#### [Work task]
Begin with the opening line of the records and extract each line through the one holding "You are a GUI"; pictures are not part of the copy.

#### [Source data]
○ ○ ○ ○ ○ ○ ○
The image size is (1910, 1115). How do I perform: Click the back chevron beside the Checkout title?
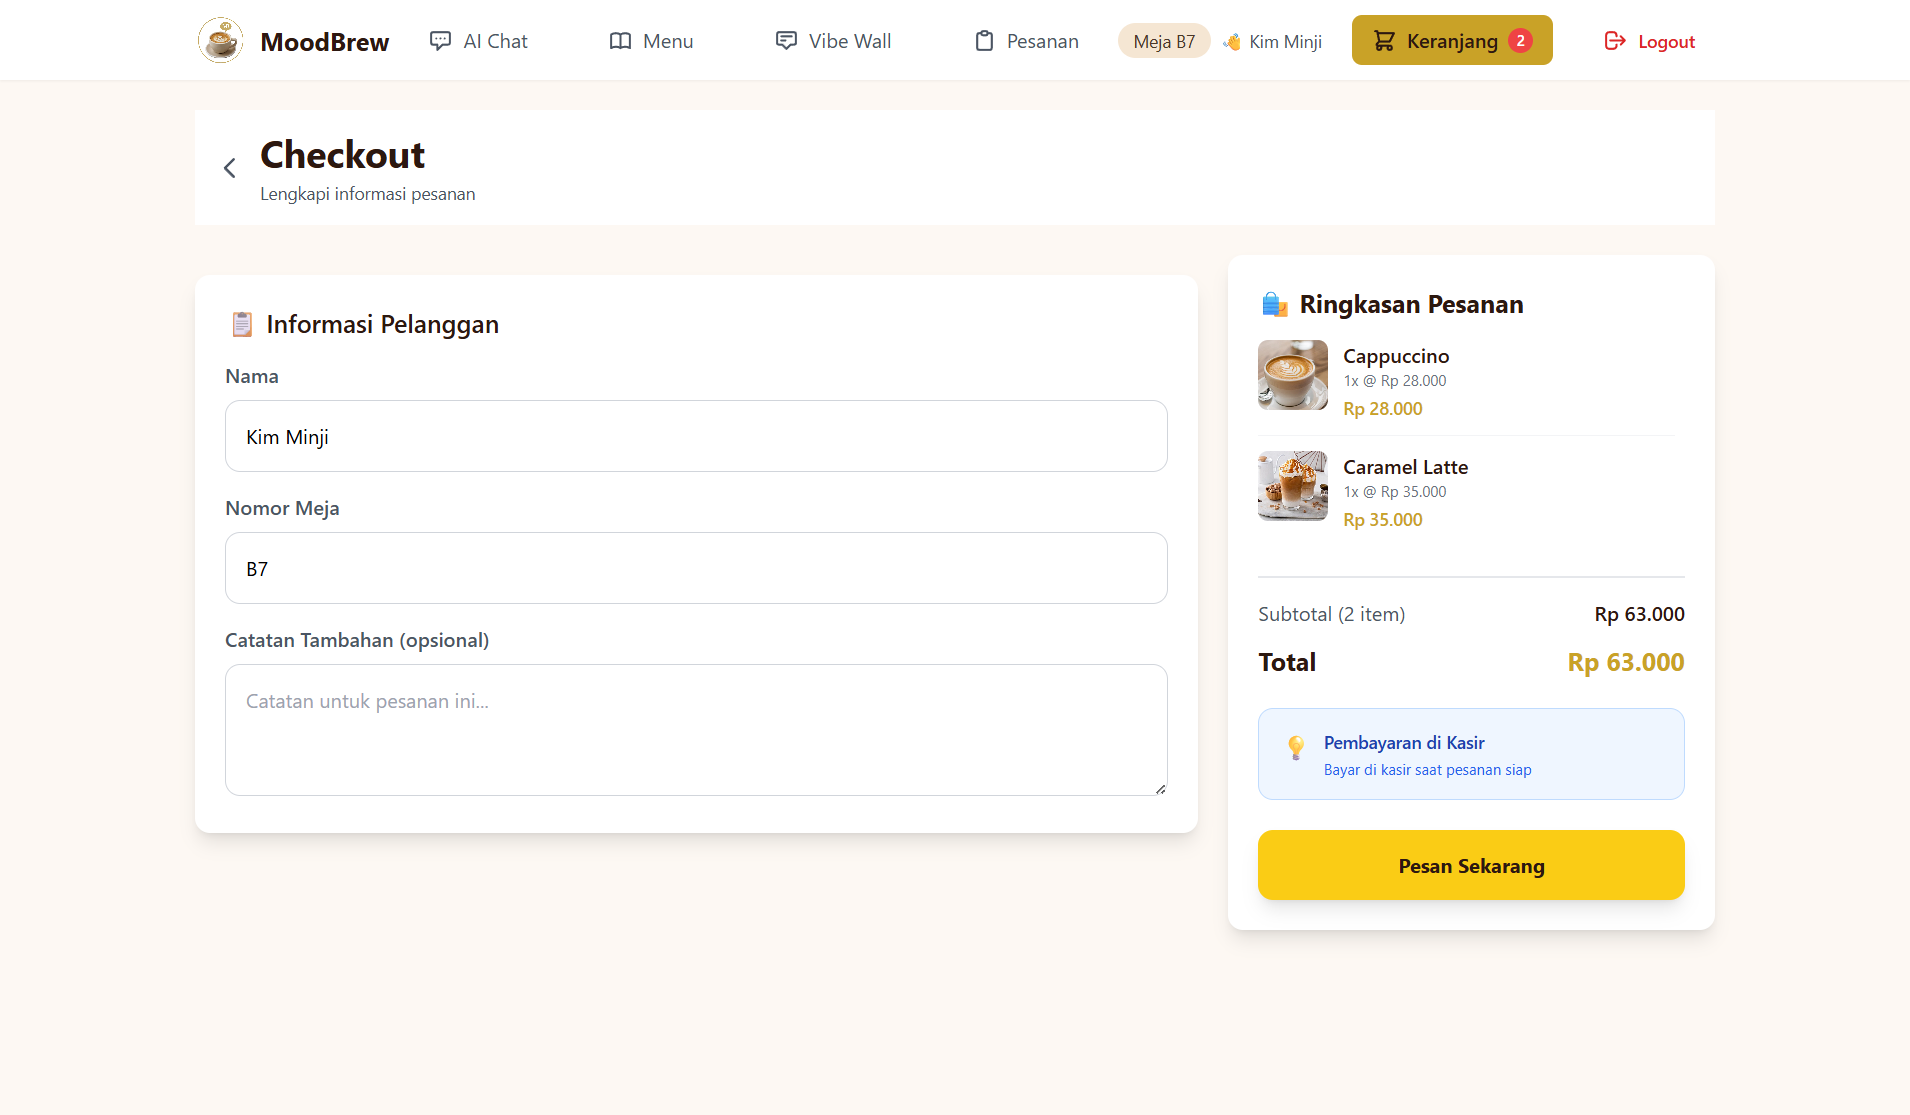coord(229,168)
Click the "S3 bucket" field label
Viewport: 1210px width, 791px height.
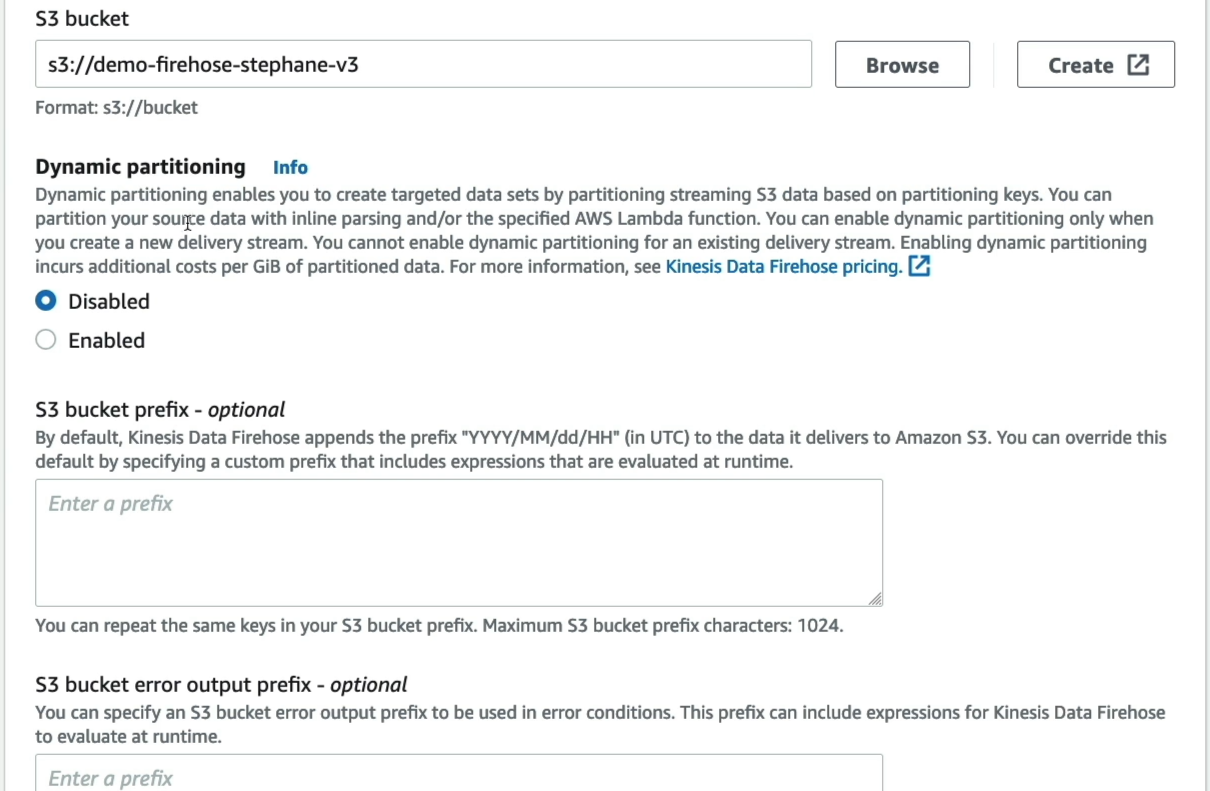point(82,18)
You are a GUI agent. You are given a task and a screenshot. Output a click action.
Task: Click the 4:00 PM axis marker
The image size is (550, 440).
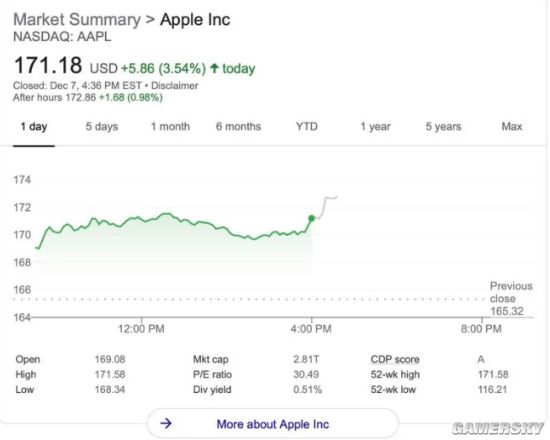point(311,329)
○ ○ ○ ○ ○ ○ ○
#### [Response for this exercise]
The image size is (1910, 1115). How do I perform: Click the back chevron beside the Checkout title?
coord(229,168)
Click the "S3 bucket" field label
Viewport: 1210px width, 791px height.
point(82,18)
You are a GUI agent. You are given a task and a screenshot. Output a click action.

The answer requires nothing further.